■ Liste des consignes
1) Recopiez le passage de l'extrait sur la révolution verte compris entre « - 5 Juin 2024 » et « les mêmes superficies. », inclus, en y remplaçant « mécanisation » par « motorisation ».
2) Répondez brièvement aux questions suivantes d'après l'extrait sur la révolution verte.
(a) À quel moment le système alimentaire s'est-il rapidement industrialisé ?
(b) Quel surnom a été donné à cette période ?
(c) Quelle affirmation n'est-il pas rare de lire ou d'entendre ?

■ Extrait source

# # # # #

- 5 Juin 2024 - Jardin botanique : Actualités horticoles
Le système alimentaire s’est rapidement industrialisé au tournant des années 1960. Cette période, surnommée la révolution verte, est caractérisée par l’amélioration des techniques d’irrigation, la mécanisation, l’utilisation d’engrais d’origine minérale et des pesticides. Cette révolution est également propulsée par le développement de variétés plus productives. Toutes ces innovations provoquent une forte augmentation de la productivité et modifient profondément le monde agricole1. Bien sûr, d’incalculables impacts environnementaux en découlent, mais il est maintenant possible de nourrir plus de gens en cultivant les mêmes superficies.
Ces innovations agricoles ont-elles eu un impact sur la qualité nutritive des produits de la récolte? Il n’est pas rare de lire ou d’entendre l’affirmation suivante : « les fruits et légumes étaient plus nutritifs avant ».

# # # # #

■ Documents réunis
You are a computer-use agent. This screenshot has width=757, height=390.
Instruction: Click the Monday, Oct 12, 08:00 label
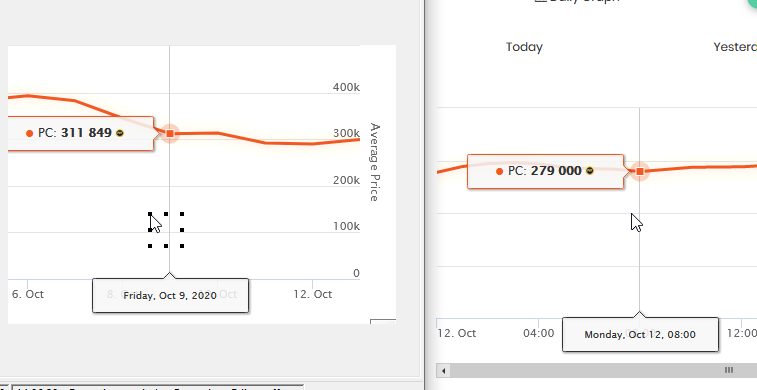coord(640,334)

# # # # #

■ Corrigé des consignes
1)
- 5 Juin 2024 - Jardin botanique : Actualités horticoles
Le système alimentaire s’est rapidement industrialisé au tournant des années 1960. Cette période, surnommée la révolution verte, est caractérisée par l’amélioration des techniques d’irrigation, la motorisation, l’utilisation d’engrais d’origine minérale et des pesticides. Cette révolution est également propulsée par le développement de variétés plus productives. Toutes ces innovations provoquent une forte augmentation de la productivité et modifient profondément le monde agricole1. Bien sûr, d’incalculables impacts environnementaux en découlent, mais il est maintenant possible de nourrir plus de gens en cultivant les mêmes superficies.

2)
(a) Au tournant des années 1960.
(b) La révolution verte.
(c) « les fruits et légumes étaient plus nutritifs avant ».